- Standard hedge ratio calculations compare the dollar duration of DB plan assets to that of the plan’s liabilities, with no consideration of the different credit quality or of the different yields that drive asset and liability valuations.
- Corporate bonds exhibit much less “empirical duration” and much more “empirical spread duration” than standard duration measures suggest.
- Equities and other risk assets typically exhibit substantial, negative empirical rate duration and substantial, positive empirical spread duration, even though they are usually assumed to have zero duration.
- Because of these discrepancies, managing a typical DB plan according to standard hedge ratio metrics will leave it dramatically less hedged against movements in yields and dramatically more sensitive to movements in credit spreads than its managers realize.

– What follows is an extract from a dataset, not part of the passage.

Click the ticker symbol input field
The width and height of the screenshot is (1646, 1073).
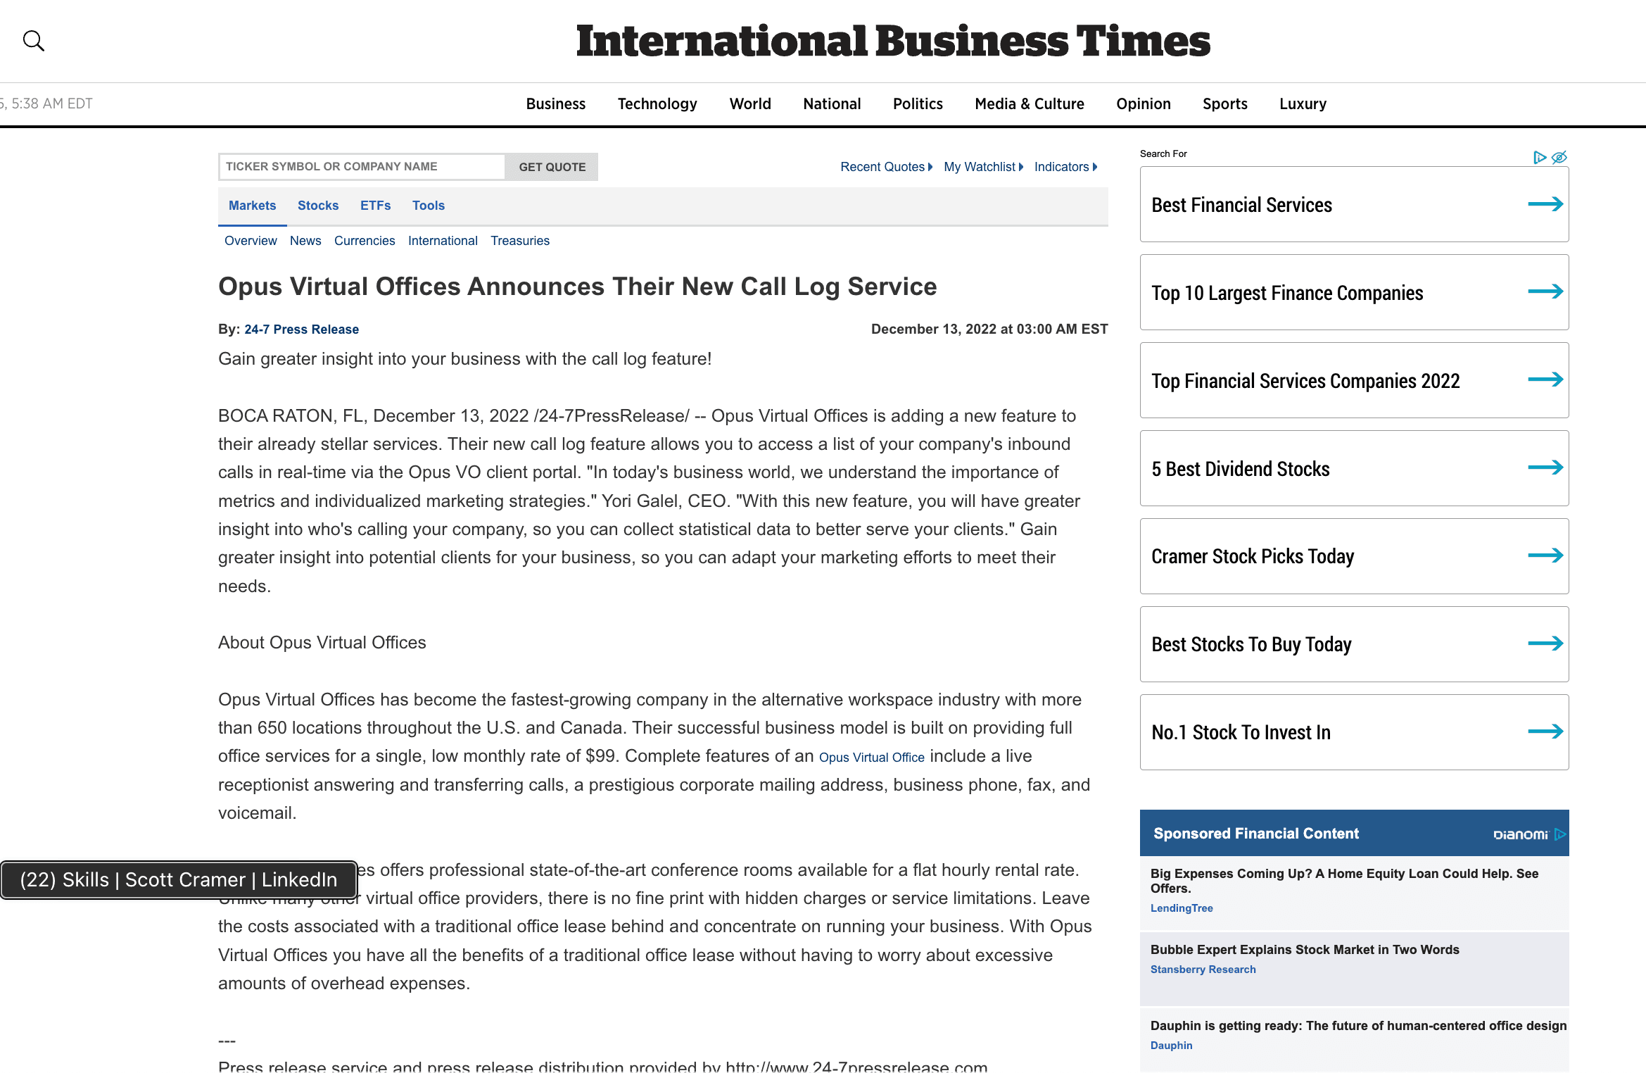coord(362,167)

- We formulate and report effective hedge ratio and effective spread hedge ratio measures based on the real-world performance of assets and DB liabilities.
- Our effective hedge ratio metrics can be used to produce DB allocations that more effectively hedge DB liabilities while also targeting adequate returns.
Many defined-benefit (DB) pension funds zealously target and track their hedge ratio: the ratio of the dollar duration of their plan assets to that of their liabilities. They believe this measure accurately reflects the extent to which the interest-rate sensitivity of their liabilities is hedged by the interest-rate sensitivity of their assets. In actuality, the accuracy and utility of standard hedge ratio measures depend on assumptions about yields and credit spreads that are far removed from reality.
We believe standard hedge ratio measures seriously misstate the true hedging capability of most DB asset allocations. At Western Asset, we formulate and report an effective hedge ratio measure that better reflects the relative sensitivity of assets and liabilities to real-world market conditions. We also formulate and report an effective spread hedge ratio measure that reflects the relative sensitivity of DB assets and liabilities to real-world movements in credit spreads.
For standard DB asset allocations, effective hedge ratios will typically be sharply lower than standard—“on-paper”—hedge ratios. In other words, DB plans are typically much less hedged against yield movements than their managers realize. Similarly, effective spread hedge ratios are typically dramatically higher than standard spread hedge ratio measures suggest, indicating much higher exposure to spread movements is typically realized.
These differences between standard/on-paper and effective hedge ratio measures arise largely because the yields of different financial market instruments do not move in lockstep together. They are not perfectly correlated. When yields at different quality points diverge, bonds with equal duration will exhibit substantially different changes in valuation, so that one will not be a good hedge of the other. On-paper duration and hedge ratio calculations do not allow for this.
Similarly, while equities and other “risk assets” are assumed by standard formulations to exhibit zero duration and zero spread duration, in practice, risk assets exhibit substantially negative correlation with Treasury bond prices and substantially positive correlation with corporate bond prices. This also affects the hedging capability of DB allocations in ways that standard hedge ratio calculations fail to reflect.
On-Paper and Effective Hedge Ratios For a Sample DB Allocation
Exhibit 1 shows analytics for a typical DB plan. The plan’s “hedge portfolio” is diversified, but with only a small allocation to Treasuries. Its “return-seeking” portfolio is also diversified, with exposure to both domestic and global equities, as well as various “alternative” assets. The plan has made some efforts to reduce risk, as reflected by a 55% allocation to fixed-income and a reported 58% hedge ratio.
However, in actual practice, we find that the effective hedge ratio for this plan is only 12%, so that the plan will experience disruptive variations in funded status when and as Treasury yields vary meaningfully. Similarly, we find this plan to exhibit a 210% effective spread hedge ratio, compared to a stated spread hedge ratio of only 49%. So, the plan’s funded status will be dramatically more sensitive to credit spread movements than conventional metrics indicate.
These sensitivities show up clearly in a backtest of the asset portfolio against plan liabilities. As seen in Exhibit 2, asset returns diverge sharply from liability returns in a number of years, most notably in 1990-92, 1994-96, 1999-2004, 2006-09, 2013 and 2017, this, again, for a plan that is reportedly 58% hedged. Overall, this plan exhibits high, 8.8% funded status volatility (tracking error between assets and liabilities). Even though the compound average return on assets matches that of the liabilities over this period, the need to make benefit payments during “drawdown periods,” such as 1991-92, 2000-03, or 2008 would have resulted in the plan steadily losing funded status over time.¹
These are the maladies associated with high tracking error. They result from a low hedge of liabilities’ yield sensitivity and from excessive sensitivity to credit spreads. Yet, standard hedge ratio metrics fail to accurately reveal the extent of these mismatches.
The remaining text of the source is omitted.